À une autre échelle, Sean Baker, en fin observateur de son Amérique natale, raconte aussi la lutte des classes. Anora prend, en effet, pour contours le combat des prolétaires face aux excès des ultra-riches ; l’illusion que l’argent offre et le piège que cela peut représenter dans une société qui prône constamment la poursuite du rêve américain.
Après Red Rocket, le cinéaste interroge une nouvelle fois cette thématique et sa sempiternelle quête perdue d’avance. Il observe d’abord, cela à travers le personnage de Vanya, un jeune homme d’origine russe qui cherche à acquérir la nationalité américaine pour contester l’autorité de ses parents. Puis chez Anora, une travailleuse du sexe qui voit dans cette union, une chance de s’en sortir.

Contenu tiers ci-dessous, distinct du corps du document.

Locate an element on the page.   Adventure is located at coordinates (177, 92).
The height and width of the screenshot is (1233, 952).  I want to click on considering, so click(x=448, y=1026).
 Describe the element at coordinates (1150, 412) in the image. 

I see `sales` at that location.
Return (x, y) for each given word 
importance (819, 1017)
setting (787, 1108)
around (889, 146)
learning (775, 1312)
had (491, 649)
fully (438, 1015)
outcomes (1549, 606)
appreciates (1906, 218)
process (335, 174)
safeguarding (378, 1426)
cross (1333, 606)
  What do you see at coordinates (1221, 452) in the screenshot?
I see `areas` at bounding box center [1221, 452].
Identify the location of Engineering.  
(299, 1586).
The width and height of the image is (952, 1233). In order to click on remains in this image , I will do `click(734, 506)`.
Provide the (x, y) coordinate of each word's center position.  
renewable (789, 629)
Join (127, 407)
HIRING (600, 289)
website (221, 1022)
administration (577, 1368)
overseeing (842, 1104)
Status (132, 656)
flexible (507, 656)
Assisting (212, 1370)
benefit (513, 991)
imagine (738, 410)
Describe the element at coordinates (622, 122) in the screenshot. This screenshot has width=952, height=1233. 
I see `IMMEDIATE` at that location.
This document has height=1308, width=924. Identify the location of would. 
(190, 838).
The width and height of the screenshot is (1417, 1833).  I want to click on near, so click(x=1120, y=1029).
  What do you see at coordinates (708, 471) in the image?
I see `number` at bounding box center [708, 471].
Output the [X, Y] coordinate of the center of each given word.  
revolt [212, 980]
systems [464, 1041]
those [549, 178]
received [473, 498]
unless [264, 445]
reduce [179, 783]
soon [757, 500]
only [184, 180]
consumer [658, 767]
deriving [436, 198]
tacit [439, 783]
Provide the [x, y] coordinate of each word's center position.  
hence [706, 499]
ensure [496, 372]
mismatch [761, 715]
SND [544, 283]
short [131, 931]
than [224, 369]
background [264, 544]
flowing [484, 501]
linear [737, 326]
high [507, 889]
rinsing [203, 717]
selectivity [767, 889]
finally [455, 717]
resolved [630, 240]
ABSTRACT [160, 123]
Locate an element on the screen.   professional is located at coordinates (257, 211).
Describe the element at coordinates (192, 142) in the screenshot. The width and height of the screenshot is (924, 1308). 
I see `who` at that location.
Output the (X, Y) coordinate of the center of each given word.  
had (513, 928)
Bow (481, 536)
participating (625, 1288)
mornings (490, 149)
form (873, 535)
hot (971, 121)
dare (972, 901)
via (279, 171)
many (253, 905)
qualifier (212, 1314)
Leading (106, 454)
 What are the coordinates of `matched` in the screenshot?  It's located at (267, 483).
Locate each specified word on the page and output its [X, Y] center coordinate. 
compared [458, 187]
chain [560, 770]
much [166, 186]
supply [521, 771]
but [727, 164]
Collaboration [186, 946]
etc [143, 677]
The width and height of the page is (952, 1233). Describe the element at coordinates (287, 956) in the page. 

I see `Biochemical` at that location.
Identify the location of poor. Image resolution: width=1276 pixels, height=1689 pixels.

Fresque féministe et comédie sociale, Anora est d’une richesse inattendue, que ce soit dans son propos, sa mise en scène, ou bien l’appréhension de ses personnages. D’une densité rare, mais en même temps particulièrement subtil, le film est surtout l’affirmation d’un cinéaste et d’un auteur à travers le regard qu’il porte sur le cinéma contemporain, sur le féminisme, mais aussi sur son Amérique. Tous ces thèmes rappellent le travail de Greta Gerwig au début de sa carrière, mais aussi avec Barbie (2023). La présidente du Jury s’est assurément laissée convaincre par l’un de ses homologues du Nouvel Hollywood contemporain, en lui remettant la Palme d’or du 77ᵉ Festival de Cannes.